Passage to read:
↓

Physicians have encountered problems with the RAC process, such as inaccurate claims documentation demand letters and large amounts of Medicare payments being withheld as doctors appeal wrongful overpayment determinations. Dr. Resneck's colleagues, for example, have received letters from RACs requesting records for patients that his group had not treated, he said.
“If there is somebody out there who is committing fraud, that's not good for any of us, but in order for the system to work the best, this whole fraud and abuse process needs physicians to be invested,” Dr. Resneck said. “To the extent that RACs unnecessarily harass honest people in the process of looking for fraud, they are not going to have the broader physician community enrolled, which is really what's needed to weed out rare problems.”
Focus on upcoding and cloned documentation
The wide use of office visit codes by doctors and hospitals has been flagged as a program integrity problem by the Obama administration. Physicians bill Medicare for hundreds of millions of evaluation and management codes each year, and $33.5 billion was paid for these services in 2010. A claim for a low-level, established patient office visit received about $20 that year. A high-level, new patient visit paid about $190.
In May, the Dept. of Health and Human Services Office of Inspector General reported that nearly 442,000 physicians billed E&M services in 2010. Of those physicians, 1,669 were found consistently to bill higher-level E&M codes, such as the 99215 code that Connolly will review.
A broader view of coding trends shows increasing proportions of higher-level services being billed during the past decade. The trend has federal officials suspecting that physicians and other health professionals intentionally are inflating code levels on claims.
The new RAC review appears to be part of a concerted effort by the federal government to eliminate improper Medicare billing. In a Sept. 24 letter to organizations representing hospitals, HHS and the Dept. of Justice said there were indications that some health professionals were using electronic health record systems to clone medical record documentation on Medicare claims to boost payments. Upcoding the intensity of care provided or the patient condition also was a listed concern.

↑

Task:
Return the part of the article on Medicare billing audits from "Focus on upcoding" to "paid about $190.", copied word for word.

Dataset entries:
↓

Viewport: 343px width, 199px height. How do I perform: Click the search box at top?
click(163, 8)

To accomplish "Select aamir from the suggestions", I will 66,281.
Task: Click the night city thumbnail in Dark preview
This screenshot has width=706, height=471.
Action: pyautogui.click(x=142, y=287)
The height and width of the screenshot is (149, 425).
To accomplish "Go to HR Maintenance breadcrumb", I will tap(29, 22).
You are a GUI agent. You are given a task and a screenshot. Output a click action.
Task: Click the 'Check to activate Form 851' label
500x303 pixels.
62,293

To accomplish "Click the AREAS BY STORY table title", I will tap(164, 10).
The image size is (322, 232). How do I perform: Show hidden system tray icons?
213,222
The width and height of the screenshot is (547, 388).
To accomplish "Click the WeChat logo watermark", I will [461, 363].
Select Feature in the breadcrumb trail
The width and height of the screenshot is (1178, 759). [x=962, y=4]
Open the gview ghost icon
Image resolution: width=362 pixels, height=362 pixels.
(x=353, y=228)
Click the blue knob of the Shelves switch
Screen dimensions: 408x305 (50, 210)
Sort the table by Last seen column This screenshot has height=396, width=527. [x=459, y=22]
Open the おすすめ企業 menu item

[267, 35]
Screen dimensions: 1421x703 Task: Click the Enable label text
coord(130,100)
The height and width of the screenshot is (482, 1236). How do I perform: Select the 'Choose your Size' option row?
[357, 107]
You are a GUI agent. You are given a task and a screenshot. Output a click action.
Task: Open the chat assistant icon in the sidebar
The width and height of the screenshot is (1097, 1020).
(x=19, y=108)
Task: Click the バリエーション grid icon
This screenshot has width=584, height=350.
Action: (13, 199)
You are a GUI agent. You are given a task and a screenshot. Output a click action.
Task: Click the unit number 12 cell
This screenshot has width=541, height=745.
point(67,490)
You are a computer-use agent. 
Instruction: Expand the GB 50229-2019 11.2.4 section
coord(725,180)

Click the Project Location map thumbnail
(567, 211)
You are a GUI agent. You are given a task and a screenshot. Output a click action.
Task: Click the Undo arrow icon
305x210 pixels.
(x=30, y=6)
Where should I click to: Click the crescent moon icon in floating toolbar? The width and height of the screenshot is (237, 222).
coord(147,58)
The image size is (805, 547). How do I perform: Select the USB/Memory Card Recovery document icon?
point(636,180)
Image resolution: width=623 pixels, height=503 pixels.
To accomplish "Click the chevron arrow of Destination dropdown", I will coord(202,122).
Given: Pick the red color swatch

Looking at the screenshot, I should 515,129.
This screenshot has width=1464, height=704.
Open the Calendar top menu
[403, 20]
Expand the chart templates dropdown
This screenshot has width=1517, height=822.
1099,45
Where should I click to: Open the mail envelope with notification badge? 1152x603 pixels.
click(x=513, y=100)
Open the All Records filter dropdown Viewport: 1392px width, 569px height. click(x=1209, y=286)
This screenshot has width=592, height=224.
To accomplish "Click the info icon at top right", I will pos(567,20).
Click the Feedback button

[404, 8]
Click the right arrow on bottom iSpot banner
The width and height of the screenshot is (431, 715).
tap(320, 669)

↑

Reply:
Focus on upcoding and cloned documentation
The wide use of office visit codes by doctors and hospitals has been flagged as a program integrity problem by the Obama administration. Physicians bill Medicare for hundreds of millions of evaluation and management codes each year, and $33.5 billion was paid for these services in 2010. A claim for a low-level, established patient office visit received about $20 that year. A high-level, new patient visit paid about $190.